> _WORK ITEM_
From the records, pick out and copy each line containing "computer".

[Saved entries]
☆ ☆ ☆ ☆ ☆

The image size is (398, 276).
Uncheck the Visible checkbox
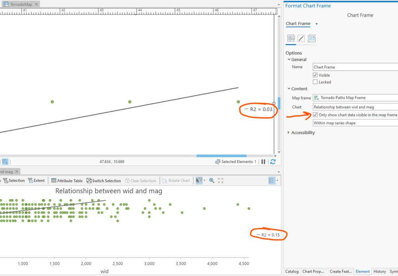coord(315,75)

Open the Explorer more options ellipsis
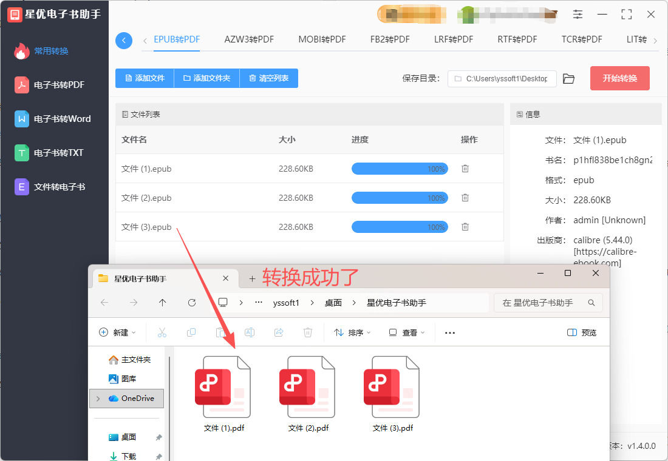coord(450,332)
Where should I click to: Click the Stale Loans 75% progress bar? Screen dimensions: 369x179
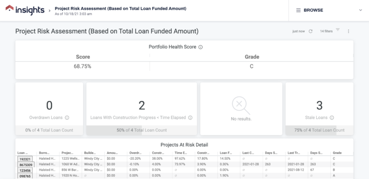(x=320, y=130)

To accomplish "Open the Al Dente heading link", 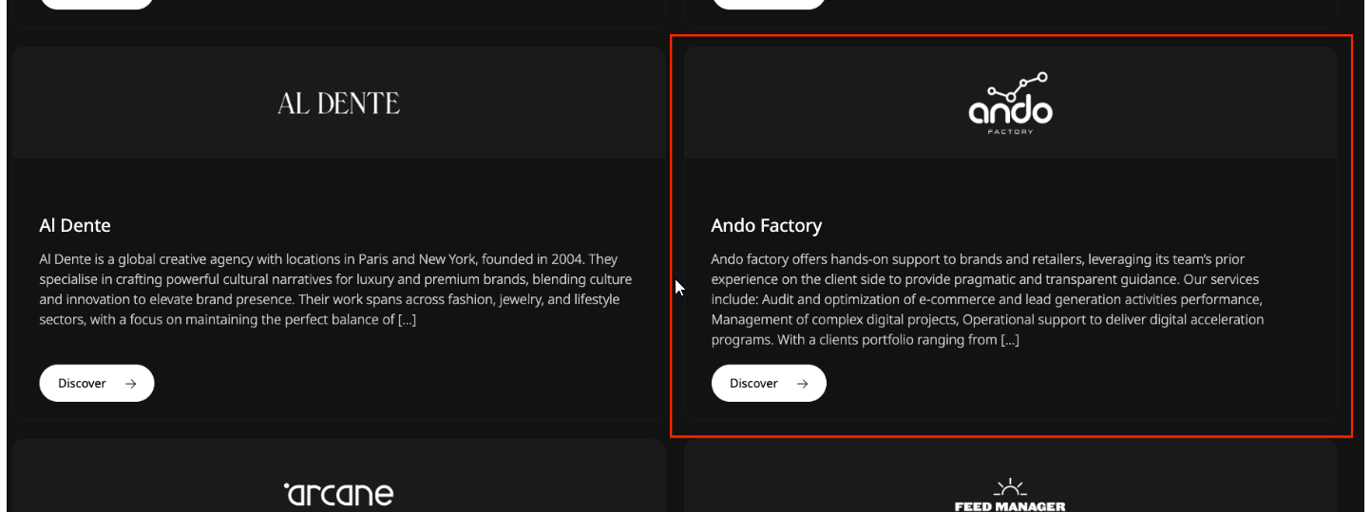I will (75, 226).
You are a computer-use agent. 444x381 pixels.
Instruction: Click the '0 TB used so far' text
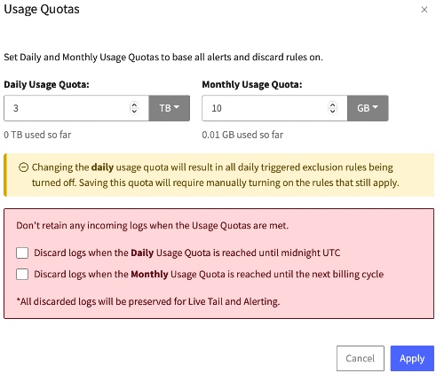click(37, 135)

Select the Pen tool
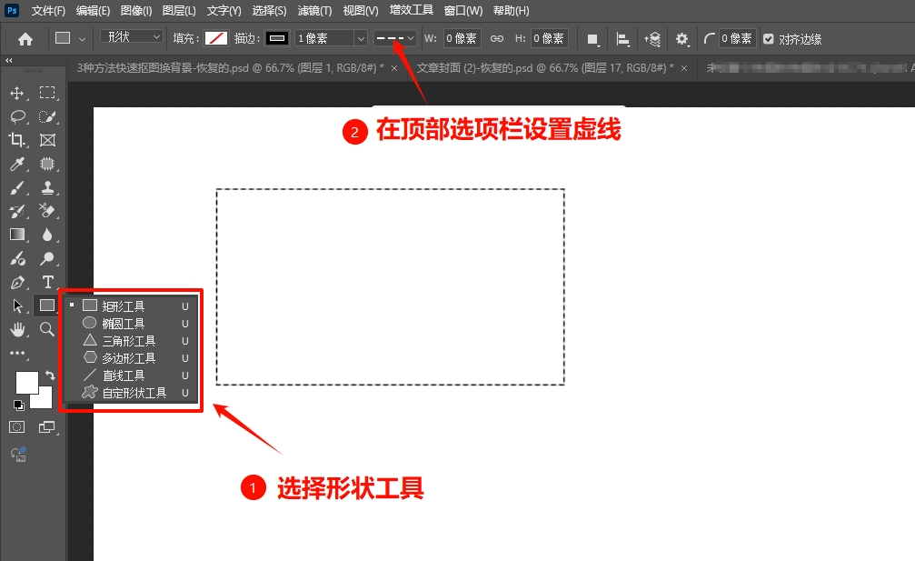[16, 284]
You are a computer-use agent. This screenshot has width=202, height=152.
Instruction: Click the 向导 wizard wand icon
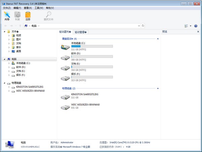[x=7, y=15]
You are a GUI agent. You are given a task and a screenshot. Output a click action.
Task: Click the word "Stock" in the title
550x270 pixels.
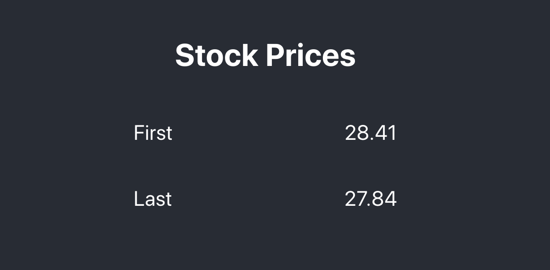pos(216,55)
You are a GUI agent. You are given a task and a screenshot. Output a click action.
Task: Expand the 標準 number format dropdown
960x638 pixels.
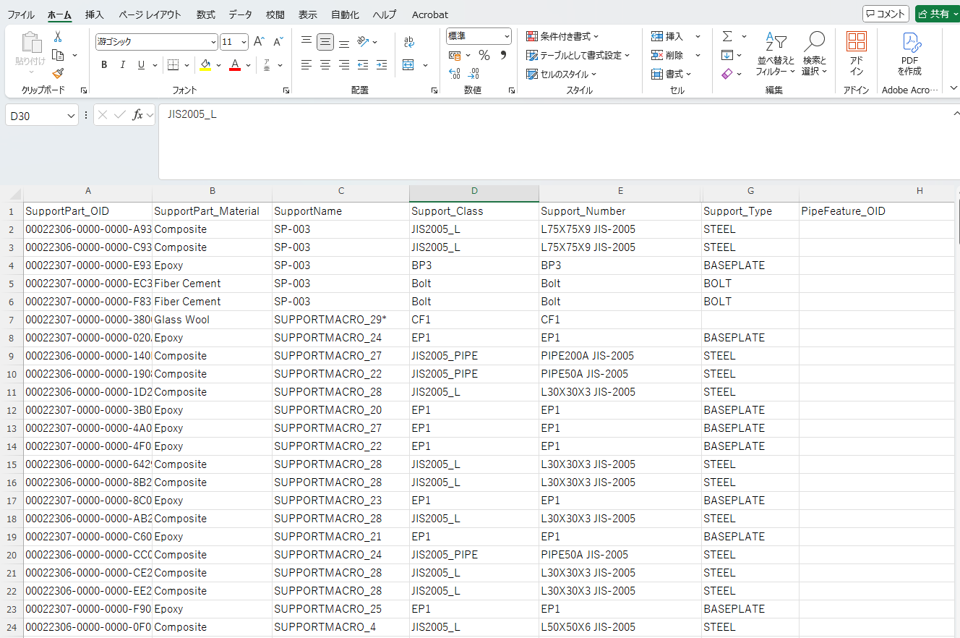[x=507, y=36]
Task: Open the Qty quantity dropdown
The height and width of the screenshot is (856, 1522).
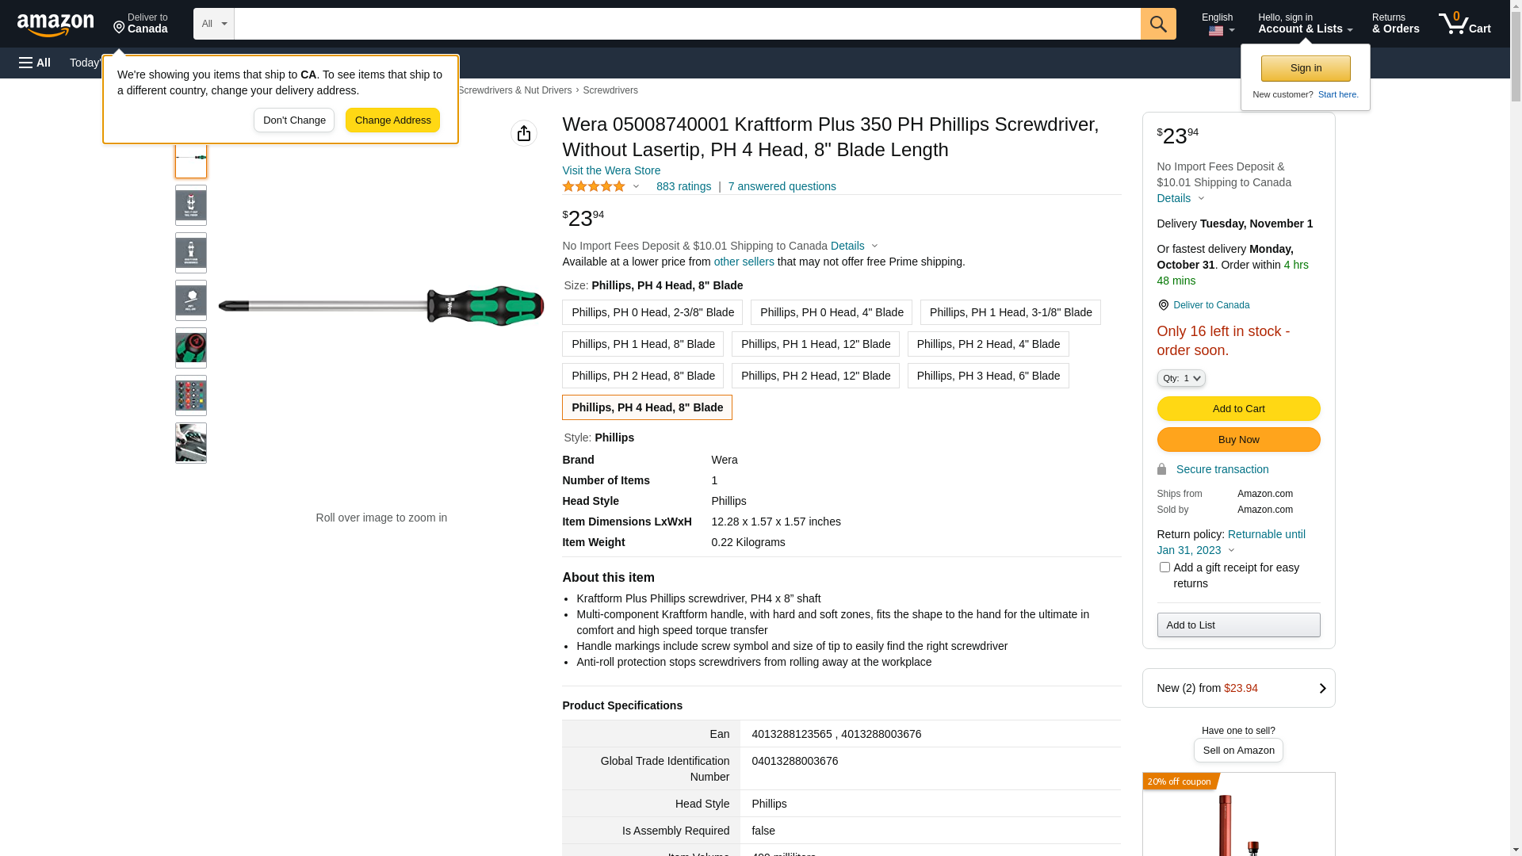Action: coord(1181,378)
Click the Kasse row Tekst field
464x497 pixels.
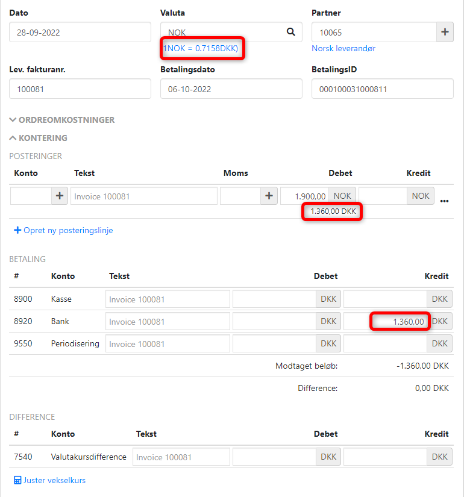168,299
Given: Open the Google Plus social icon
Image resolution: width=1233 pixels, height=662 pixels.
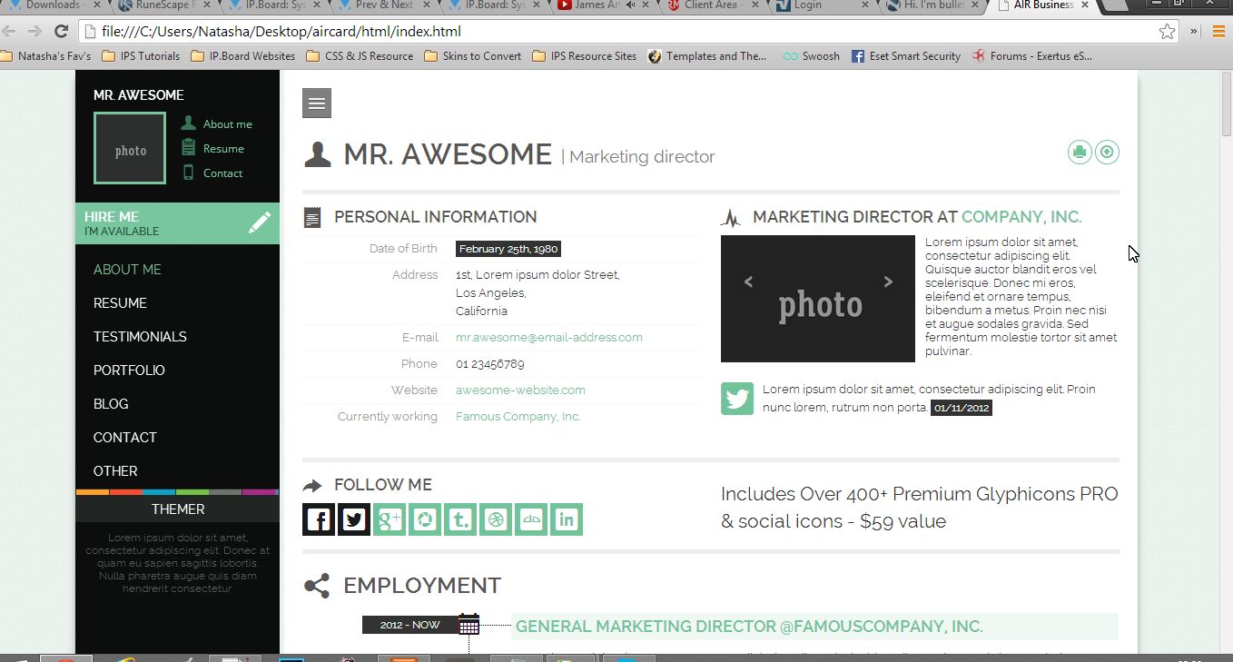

☆ ☆ ☆ ☆ ☆

> _EXERCISE ANSWER_
You are a computer-use agent. 444x381 pixels.
You are a computer-use agent. This screenshot has width=202, height=152.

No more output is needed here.